Affiliation:
1. Department of Information Science University of Otago Dunedin New Zealand
Abstract
AbstractGroup decision‐making (GDM) processes shape the evolution of open source software (OSS) products, thus playing an important role in the governance of open source software communities. While these GDM processes have attracted the attention of researchers, the rationale behind decisions, that is, how decisions are made that enhance the OSS, have not received much attention. This work bridges this gap by extracting these rationales from a large open source repository comprising 1.55 million emails available in Python development archives. This work makes a methodological contribution by presenting a heuristics‐based rationale extraction system called Rationale Miner that employs information retrieval, natural language processing, and heuristics‐based techniques.
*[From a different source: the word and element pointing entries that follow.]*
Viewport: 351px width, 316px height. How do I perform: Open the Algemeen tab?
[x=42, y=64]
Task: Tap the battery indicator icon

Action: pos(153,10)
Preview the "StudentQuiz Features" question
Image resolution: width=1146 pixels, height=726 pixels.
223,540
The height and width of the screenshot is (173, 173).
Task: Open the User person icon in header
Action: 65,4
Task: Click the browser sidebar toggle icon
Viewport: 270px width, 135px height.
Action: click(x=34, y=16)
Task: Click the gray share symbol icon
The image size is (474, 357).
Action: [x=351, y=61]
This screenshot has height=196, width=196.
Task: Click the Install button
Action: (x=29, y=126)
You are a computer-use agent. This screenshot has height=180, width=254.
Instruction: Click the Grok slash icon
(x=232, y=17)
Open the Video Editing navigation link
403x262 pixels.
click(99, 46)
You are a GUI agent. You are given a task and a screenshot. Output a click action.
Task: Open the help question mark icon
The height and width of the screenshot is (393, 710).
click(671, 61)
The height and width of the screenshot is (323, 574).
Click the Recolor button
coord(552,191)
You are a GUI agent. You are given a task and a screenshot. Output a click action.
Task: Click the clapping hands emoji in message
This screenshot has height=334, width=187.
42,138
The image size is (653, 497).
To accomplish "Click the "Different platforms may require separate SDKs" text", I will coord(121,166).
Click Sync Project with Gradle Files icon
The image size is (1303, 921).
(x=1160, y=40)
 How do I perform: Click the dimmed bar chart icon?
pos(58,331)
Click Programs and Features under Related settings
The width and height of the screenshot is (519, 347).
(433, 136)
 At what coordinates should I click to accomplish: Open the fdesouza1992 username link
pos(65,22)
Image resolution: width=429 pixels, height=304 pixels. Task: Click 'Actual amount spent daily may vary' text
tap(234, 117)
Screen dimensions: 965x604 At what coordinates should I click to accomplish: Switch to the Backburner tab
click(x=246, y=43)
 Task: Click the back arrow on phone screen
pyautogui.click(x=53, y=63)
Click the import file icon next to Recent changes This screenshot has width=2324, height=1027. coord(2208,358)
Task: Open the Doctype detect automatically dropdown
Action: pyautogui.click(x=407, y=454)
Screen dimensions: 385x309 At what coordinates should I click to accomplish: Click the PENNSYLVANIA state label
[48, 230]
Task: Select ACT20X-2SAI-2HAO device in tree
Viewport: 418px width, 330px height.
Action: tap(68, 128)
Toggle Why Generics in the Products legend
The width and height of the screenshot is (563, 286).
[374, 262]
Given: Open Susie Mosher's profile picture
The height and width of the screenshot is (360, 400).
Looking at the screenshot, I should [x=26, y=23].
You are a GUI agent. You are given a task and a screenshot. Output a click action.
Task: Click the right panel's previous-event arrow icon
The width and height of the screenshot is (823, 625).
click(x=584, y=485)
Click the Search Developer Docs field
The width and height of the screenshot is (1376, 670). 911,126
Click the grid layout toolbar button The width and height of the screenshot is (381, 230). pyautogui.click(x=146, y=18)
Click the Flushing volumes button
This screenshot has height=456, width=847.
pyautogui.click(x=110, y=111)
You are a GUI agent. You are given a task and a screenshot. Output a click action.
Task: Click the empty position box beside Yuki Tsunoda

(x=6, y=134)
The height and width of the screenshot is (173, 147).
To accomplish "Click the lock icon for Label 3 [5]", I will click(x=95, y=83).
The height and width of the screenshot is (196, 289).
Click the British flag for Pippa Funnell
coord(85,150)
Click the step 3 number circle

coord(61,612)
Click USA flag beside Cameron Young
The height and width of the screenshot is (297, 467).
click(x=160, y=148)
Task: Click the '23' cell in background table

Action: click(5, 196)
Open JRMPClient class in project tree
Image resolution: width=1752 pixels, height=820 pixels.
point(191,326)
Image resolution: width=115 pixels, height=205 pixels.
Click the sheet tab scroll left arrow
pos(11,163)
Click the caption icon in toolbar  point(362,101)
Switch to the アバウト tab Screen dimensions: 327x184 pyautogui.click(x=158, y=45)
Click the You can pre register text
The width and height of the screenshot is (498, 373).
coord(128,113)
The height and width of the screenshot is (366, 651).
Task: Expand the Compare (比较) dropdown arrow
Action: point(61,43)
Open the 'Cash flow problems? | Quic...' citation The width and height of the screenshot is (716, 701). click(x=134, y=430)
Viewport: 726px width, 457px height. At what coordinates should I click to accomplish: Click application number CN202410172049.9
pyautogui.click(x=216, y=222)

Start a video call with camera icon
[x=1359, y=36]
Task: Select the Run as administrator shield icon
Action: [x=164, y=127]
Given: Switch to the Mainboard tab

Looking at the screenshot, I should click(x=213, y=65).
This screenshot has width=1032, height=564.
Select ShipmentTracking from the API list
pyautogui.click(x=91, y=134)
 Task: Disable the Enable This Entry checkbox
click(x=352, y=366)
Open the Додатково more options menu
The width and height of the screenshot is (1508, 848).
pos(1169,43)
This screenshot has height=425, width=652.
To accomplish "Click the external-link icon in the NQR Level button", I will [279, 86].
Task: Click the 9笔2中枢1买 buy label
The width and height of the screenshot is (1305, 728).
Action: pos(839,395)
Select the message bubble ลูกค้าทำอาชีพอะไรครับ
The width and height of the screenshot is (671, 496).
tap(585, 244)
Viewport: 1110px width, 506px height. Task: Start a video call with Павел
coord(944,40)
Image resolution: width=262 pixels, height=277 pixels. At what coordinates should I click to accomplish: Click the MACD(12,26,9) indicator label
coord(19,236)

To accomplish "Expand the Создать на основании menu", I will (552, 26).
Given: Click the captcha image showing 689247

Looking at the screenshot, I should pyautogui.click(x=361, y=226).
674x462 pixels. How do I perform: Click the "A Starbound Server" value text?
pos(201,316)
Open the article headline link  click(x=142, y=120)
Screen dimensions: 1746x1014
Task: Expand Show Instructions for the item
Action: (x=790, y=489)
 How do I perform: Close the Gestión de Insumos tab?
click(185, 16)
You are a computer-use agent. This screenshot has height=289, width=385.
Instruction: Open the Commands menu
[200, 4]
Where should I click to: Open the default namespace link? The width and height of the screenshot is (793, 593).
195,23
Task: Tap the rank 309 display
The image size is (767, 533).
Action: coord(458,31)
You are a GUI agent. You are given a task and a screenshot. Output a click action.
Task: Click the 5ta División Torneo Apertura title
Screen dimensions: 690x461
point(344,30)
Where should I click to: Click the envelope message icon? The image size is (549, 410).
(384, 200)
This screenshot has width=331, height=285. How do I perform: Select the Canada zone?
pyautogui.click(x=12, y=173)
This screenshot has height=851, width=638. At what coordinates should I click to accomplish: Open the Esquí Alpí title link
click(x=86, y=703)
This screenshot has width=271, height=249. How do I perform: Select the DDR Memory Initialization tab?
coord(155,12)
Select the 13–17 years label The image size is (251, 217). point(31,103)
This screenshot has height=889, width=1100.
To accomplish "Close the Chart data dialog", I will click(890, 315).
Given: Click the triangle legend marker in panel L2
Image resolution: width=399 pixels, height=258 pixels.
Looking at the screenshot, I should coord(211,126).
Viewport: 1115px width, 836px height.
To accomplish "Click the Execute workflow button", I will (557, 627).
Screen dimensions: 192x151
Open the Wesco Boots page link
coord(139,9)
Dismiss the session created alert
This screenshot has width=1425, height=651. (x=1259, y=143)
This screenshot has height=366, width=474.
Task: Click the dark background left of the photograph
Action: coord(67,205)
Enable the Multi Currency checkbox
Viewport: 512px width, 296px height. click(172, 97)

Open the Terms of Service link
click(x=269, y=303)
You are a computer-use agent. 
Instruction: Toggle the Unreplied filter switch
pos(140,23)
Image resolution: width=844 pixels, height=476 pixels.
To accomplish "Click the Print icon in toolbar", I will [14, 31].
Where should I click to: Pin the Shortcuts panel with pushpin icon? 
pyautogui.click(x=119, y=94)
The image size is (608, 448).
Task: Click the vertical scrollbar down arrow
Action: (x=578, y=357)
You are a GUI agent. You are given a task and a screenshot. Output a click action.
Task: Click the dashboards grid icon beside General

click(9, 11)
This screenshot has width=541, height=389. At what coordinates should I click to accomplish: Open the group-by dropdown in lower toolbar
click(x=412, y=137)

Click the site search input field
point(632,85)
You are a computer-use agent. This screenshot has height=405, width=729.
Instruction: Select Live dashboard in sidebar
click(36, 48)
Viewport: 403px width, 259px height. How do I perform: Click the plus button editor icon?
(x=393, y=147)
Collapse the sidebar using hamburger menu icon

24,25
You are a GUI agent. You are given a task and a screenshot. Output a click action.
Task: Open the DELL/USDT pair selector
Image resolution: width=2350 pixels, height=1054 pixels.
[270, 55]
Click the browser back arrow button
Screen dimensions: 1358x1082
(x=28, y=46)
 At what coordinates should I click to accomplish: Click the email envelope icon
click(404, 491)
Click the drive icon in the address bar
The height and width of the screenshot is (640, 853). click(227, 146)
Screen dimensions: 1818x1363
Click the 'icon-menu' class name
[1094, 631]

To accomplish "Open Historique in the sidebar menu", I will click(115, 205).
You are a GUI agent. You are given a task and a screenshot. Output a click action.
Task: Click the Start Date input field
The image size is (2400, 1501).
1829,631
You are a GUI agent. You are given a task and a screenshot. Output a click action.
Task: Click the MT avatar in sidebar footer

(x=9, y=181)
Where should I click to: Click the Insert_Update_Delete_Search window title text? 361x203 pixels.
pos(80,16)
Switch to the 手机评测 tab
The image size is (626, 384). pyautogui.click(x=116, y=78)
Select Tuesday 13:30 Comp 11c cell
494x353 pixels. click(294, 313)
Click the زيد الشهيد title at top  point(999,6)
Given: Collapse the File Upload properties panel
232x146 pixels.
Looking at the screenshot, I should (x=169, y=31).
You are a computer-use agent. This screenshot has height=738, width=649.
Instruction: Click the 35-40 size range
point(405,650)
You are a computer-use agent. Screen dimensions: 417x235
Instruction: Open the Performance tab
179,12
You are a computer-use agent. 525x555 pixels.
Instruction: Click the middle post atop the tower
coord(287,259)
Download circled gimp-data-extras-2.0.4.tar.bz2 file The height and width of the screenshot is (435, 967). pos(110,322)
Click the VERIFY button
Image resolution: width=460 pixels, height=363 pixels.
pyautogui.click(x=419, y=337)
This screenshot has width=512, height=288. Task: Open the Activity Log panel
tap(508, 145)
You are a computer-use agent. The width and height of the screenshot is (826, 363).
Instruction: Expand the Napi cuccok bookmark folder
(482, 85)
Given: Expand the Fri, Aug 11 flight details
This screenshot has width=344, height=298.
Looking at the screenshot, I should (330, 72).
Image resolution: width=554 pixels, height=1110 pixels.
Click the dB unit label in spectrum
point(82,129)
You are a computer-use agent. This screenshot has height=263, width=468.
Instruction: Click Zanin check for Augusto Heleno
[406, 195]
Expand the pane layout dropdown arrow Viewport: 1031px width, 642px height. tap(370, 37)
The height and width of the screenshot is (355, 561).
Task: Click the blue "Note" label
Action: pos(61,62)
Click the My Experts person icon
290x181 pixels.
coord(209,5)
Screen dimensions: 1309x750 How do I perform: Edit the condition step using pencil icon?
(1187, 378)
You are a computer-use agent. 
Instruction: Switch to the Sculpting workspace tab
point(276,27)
Using these techniques, it extracts the rationale behind specific decisions (for example, whether a new module was added based on core developer consensus or a benevolent dictator's pronouncement). This work unearths 11 such rationales behind decisions in the Python community and thus makes a knowledge contribution. It also analyzes the prevalence of these rationales across all PEPs and three sub‐types of PEPs: Process, Informational, and Standard Track PEPs. The effectiveness of our contributions has been positively evaluated using quantitative and qualitative approaches (e.g., comparison against baselines for rationale identification showed up to 47% improvement in the most conservative case, and feedback from the Python steering committee showed the accurate identification of rationales respectively). The approach proposed in this work can be used and extended to discover the rationale behind decisions that remain hidden in communication repositories of other OSS projects, which will make the decision‐making (DM) process transparent to stakeholders and encourage decision‐makers to be more accountable.